TGA combined with LVOTO as well as aortic arch deformity are risk factors of ASO death.21–24 TGA with aortic arch obstruction (AAO) is of low incidence in congenital heart diseases. Among these cases, TGA combined with IAA is even more scarce, and only limited cases were reported. Patients in the single-stage repair of TGA and IAA that requires the aortic arch reconstruction combined with arterial switch operation have been reported to have high mortality. The rate of RV hypoplasia for TGA with AAO is higher than the isolated TGA. Therefore, primary biventricular repair of TGA associated with AAO and RV hypoplasia requires ECMO support due to high mortality and postoperative right ventricular failure.22 25 TGA with aortic arch malformation had prolonged operation time, prolonged hypoperfusion time, difficult bleeding control and pulmonary hypertension.26 With concomitant repair of AAO, surgery was performed with CPB using profound hypothermic selective cerebral perfusion, and usually was accompanied by lactate elevation. If patients require a high dose of inotropes to maintain the hemodynamic stability after surgery, the initiation of ECMO should be considered as soon as possible. It is difficult to maintain adequate ECMO flow due to massive bleeding after surgery, but the oxygen debt needs to be paid off with the augmented flow as soon as possible.

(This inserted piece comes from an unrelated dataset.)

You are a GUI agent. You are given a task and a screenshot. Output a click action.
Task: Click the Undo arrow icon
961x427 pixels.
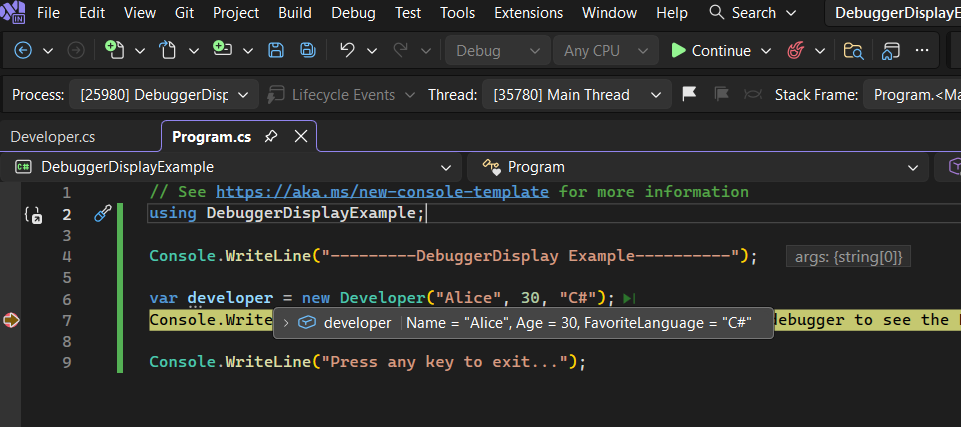347,50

Late ASO repair is challenging. Over time, the left ventricle has less chance to function as a systemic ventricle of the whole body. ECMO support could be helpful to support left ventricle for adaptation to elevated afterload. The key point for the survival of this group of ECMO patients is whether left ventricle remodeling induced by low afterload causes intrinsic change in left ventricle myocardial properties. Some patients may need long-term ventricular support, while in these cases, switching ECMO into LVADs might be an option.27

In conclusion, ECMO could be an effective modality for cardiac failure as well as hypoxemia in pediatric patients with D-TGA before cardiac surgery. A promising ECMO weaning rate was obtained but the 30-day survival rate in this population was frustrating, mainly attributed to the original anatomy of coronary arteries and concomitant deformities. Of note, preoperative ECMO support is challenging in patients with D-TGA with intact ventricular septal defect and restrictive ASD. A thoughtful approach with regard to the mode of support, management of extracorporeal support, as well as the timing of the arterial switch operation may contribute to favorable outcome.